I quote from the article:
Price’s equation explained how altruism could thrive, even amongst groups of selfish people.
It built on the work of a number of other scientists, arguably beginning with JBS Haldane, a British biologist who developed a theory in the early 1950s. When asked if he would sacrifice his own life to save that of another, he said that he would, but only under certain conditions. “I would lay down my life for two brothers, or eight cousins.”
Here is the Wikipedia page describing the Price equation (http://en.wikipedia.org/wiki/Price_equation).
So, it is possible that the elevation of kith and kin minimizes the possibility that the people so elevated might one day turn against their patron (they might be more likely to exhibit non-selfish behavior towards their patron).
Detection using Text Analytics
One is tempted to ask whether it is possible to detect at an early stage the process of failure through patronage of a democratic system.
The answer is yes. It appears to be possible to build a protective mechanism that can uncover and highlight the formation and growth of nepotistic patronage networks.
The BBC article on nepotism in Italy examines research on the detection of nepotism in Italy, and I quote:
Prof Perotti, along with others, has published revealing studies of university teachers, showing the extraordinary concentration of surnames in many departments.
“There is a scarcity of last-names that’s inexplicable,” says fellow academic, Stefano Allesina. “The odds of getting such population densities across so many departments is a million to one.”
Take the University of Bari, where five families have for years dominated the dozens of senior positions in Business and Economics there. Or consider the University of Palermo, where more than half the entire academic population has at least one relative working within the institution.
I happened to find one of Allesina’s papers titled “Measuring Nepotism through Shared Last Names: The Case of Italian Academia” on the internet.
Here it is: http://www.plosone.org/article/info:doi/10.1371/journal.pone.0021160
I quote from the paper:
Both types of analysis (Monte Carlo and logistic regression) showed the same results: the paucity of names and the abundance of name-sharing connections in Italian academia are highly unlikely to be observed at random. Many disciplines, accounting for the majority of Italian academics, are very likely to be affected by nepotism. There is a strong latitudinal effect, with nepotistic practices increasing in the south. Although detecting some nepotism in Italian academia is hardly surprising, the level of diffusion evidenced by this analysis is well beyond what is expected.

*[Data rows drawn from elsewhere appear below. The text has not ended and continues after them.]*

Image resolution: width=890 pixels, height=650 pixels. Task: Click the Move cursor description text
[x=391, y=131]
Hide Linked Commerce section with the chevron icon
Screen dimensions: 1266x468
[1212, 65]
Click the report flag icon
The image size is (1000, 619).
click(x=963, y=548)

Concentrating resources in the “healthy” part of the system is especially important at a time when funding is very limited and new positions are scarce: two conditions that are currently met by the Italian academic system. Moreover, promoting merit against nepotistic practices could help stem the severe brain-drain observed in Italy.
In December 2010, the Italian Parliament approved a new law for the University. Among other things, the new law forbids the hiring of relatives within the same department and introduces a probation period before tenure. The analysis conducted here should be repeated in the future, as the results could provide an assessment of the efficacy of the new law.
This analysis can be applied to different countries and types of organizations. Policy-makers can use similar methods to target resources and cuts in order to promote fair practices.
The analysis that Allesina performed (a diversity analysis of last names) is a fairly easy text analytics task and provides a clue to the solution to the problem.
Such an analysis can unearth nepotism and allow steps to be taken to prevent it.
Extensions of the method can also be used to determine if, as in the case of Iraq and Syria, a certain community or ethnicity or family has taken over or is beginning to take over the governing mechanisms of a country.
And if the problem is identified early enough, it might give the constitutional, legal and electoral institutions of a democracy a fighting chance at protecting themselves and lead to a correction of the failure.